● WRITTEN TASK
Please report how many lines of the material below contain the word "Where", giving only the number.

● DATA FOR THIS EXERCISE
┌────────

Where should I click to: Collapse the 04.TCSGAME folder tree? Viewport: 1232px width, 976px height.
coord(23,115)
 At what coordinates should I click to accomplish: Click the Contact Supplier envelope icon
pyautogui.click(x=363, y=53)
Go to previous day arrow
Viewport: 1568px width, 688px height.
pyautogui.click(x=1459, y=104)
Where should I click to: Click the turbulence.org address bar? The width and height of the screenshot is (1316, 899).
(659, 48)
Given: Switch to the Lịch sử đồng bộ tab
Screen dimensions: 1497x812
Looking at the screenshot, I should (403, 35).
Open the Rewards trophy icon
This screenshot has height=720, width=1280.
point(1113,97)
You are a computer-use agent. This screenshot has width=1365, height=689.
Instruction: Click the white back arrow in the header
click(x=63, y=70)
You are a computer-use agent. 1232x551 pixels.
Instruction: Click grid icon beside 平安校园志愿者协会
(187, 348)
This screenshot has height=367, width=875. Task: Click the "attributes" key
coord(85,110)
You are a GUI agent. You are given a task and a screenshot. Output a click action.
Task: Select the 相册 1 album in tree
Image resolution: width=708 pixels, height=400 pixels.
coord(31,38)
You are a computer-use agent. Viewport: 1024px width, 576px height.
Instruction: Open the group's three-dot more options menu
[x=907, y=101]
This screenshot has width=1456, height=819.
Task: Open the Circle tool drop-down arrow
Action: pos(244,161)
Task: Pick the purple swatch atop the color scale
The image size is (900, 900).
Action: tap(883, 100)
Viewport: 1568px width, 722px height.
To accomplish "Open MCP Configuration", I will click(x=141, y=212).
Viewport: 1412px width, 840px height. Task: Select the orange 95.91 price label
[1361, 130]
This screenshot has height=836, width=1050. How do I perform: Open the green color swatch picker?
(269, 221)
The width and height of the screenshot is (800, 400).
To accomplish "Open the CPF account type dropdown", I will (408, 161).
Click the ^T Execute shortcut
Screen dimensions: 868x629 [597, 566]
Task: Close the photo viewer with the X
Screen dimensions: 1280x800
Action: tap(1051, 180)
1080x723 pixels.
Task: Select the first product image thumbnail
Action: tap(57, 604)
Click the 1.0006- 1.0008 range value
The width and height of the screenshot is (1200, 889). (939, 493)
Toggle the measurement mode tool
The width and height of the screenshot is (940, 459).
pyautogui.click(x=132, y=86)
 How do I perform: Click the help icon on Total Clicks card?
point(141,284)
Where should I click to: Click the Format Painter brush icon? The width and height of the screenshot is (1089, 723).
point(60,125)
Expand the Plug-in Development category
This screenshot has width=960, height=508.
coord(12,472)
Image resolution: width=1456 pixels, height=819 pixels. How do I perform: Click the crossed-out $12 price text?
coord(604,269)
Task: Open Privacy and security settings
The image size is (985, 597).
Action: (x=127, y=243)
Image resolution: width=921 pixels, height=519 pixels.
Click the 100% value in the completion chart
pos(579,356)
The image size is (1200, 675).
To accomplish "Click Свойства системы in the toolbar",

└────────

● FULL RESPONSE
3